── Data records ──

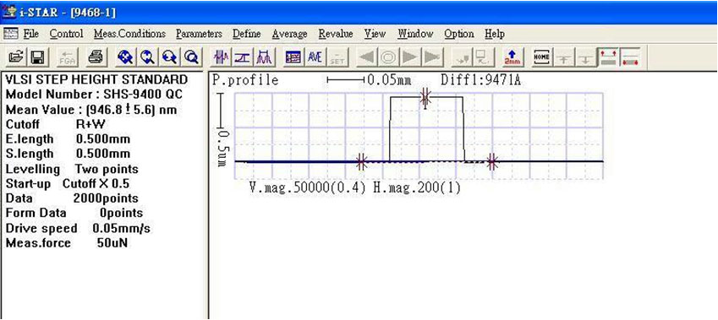This screenshot has height=320, width=718.
Task: Click the HOME position toolbar icon
Action: point(542,57)
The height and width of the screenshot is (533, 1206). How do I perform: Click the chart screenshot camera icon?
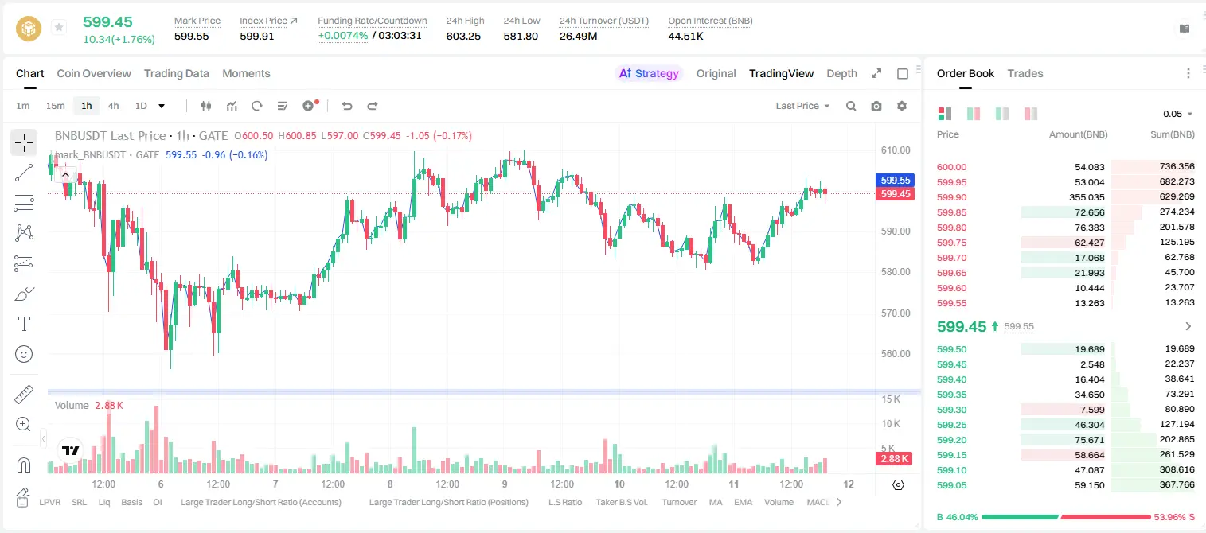876,106
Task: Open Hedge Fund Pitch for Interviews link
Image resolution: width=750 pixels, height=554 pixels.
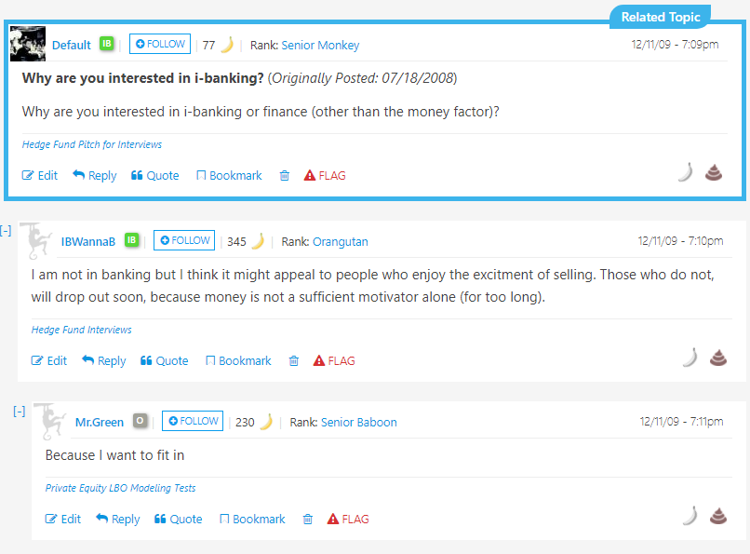Action: tap(92, 145)
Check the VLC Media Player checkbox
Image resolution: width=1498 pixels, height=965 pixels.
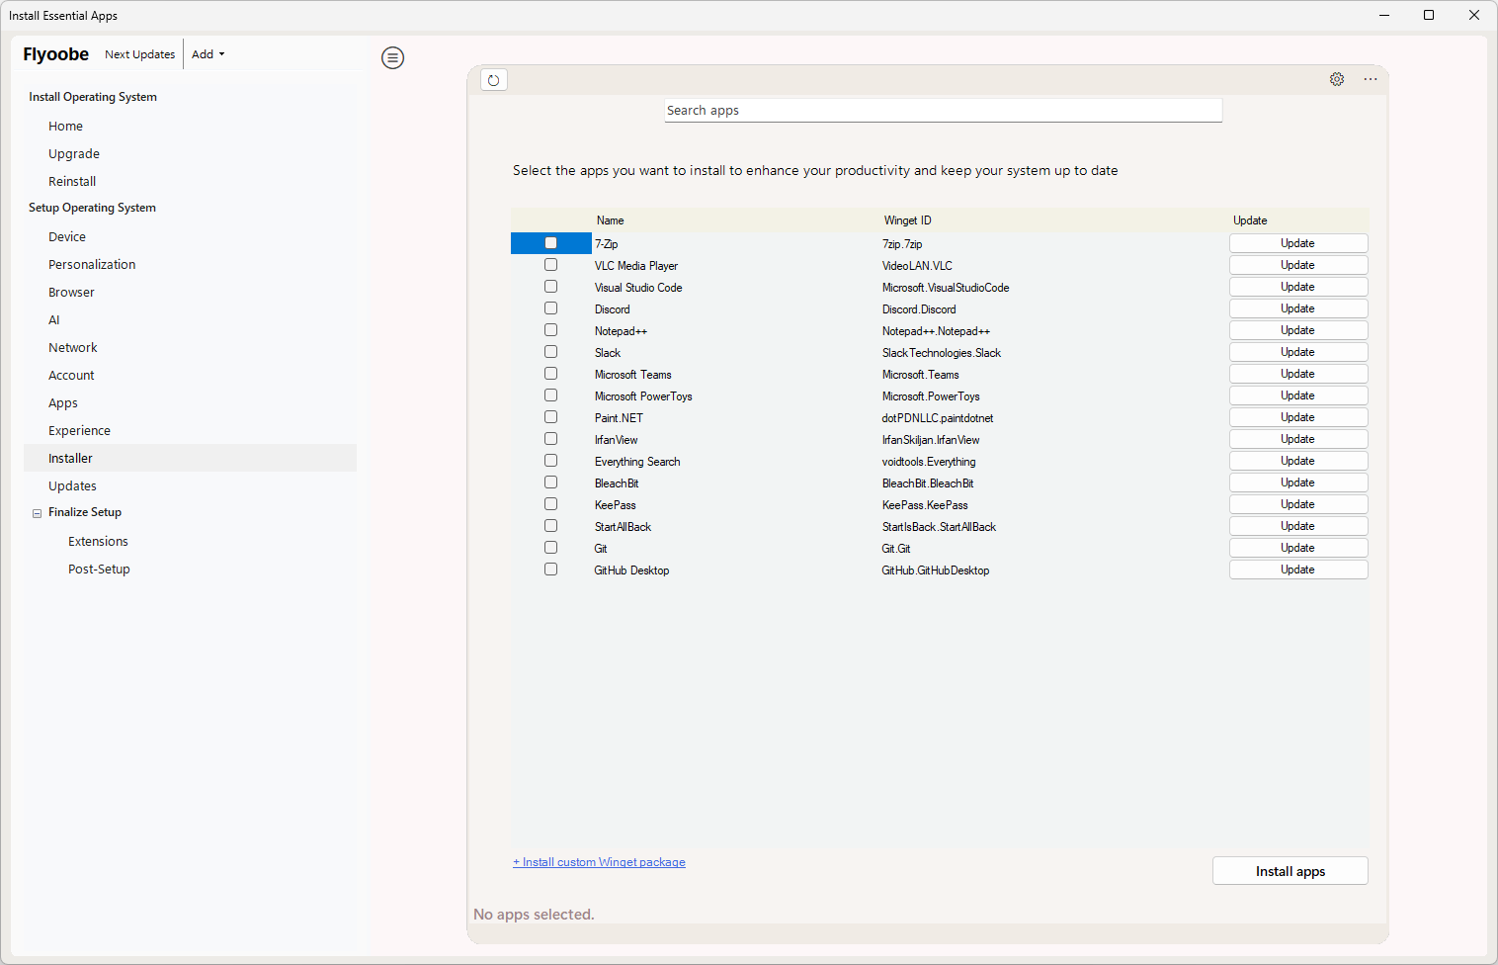click(550, 265)
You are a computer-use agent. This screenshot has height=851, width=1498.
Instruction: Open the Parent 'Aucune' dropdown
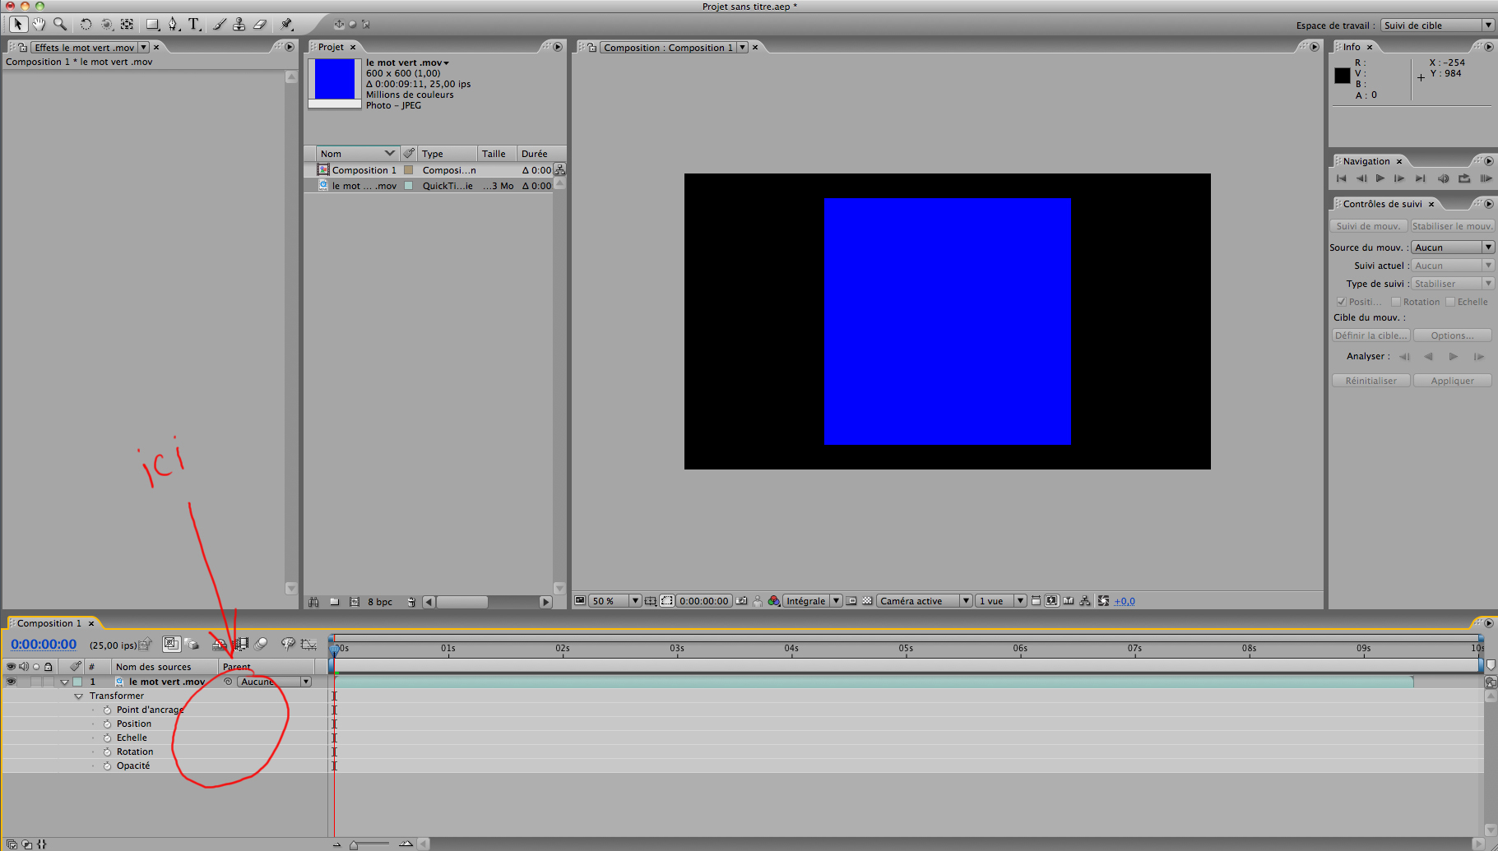coord(274,682)
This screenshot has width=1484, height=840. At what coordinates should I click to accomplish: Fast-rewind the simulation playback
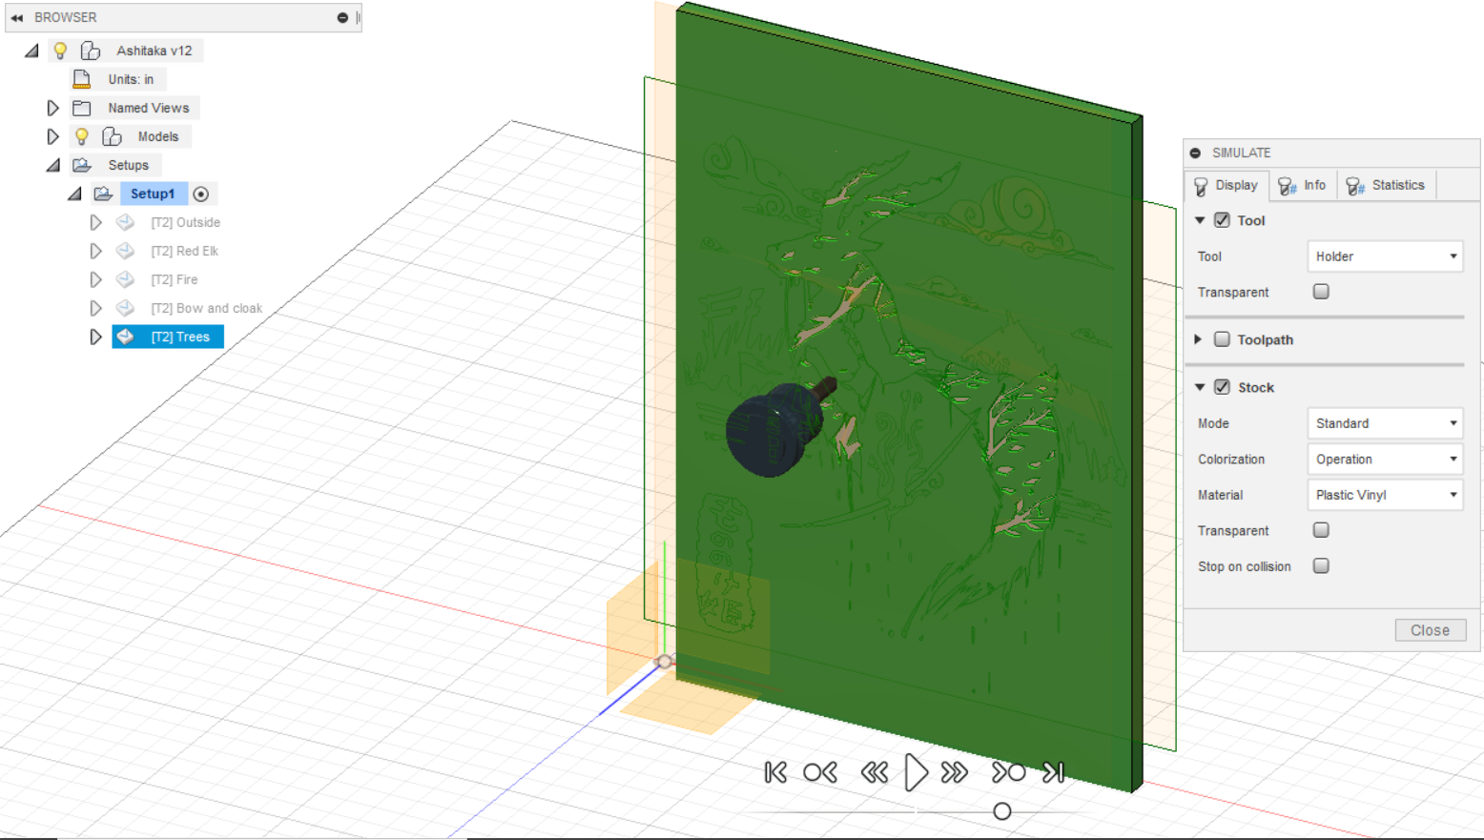point(875,772)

───

▶ Your task
All that belongs in the answer is the exact run of lines from the line containing "Task: Open Hedge" to the end of the listing above, pictures removed.

▶ Exercise response
Task: Open Hedge Fund Pitch for Interviews link
Image resolution: width=750 pixels, height=554 pixels.
Action: tap(92, 145)
Check the VLC Media Player checkbox
Image resolution: width=1498 pixels, height=965 pixels.
click(550, 265)
You are a computer-use agent. This screenshot has height=851, width=1498.
Instruction: Open the Parent 'Aucune' dropdown
coord(274,682)
This screenshot has width=1484, height=840. At what coordinates should I click to accomplish: Fast-rewind the simulation playback
point(875,772)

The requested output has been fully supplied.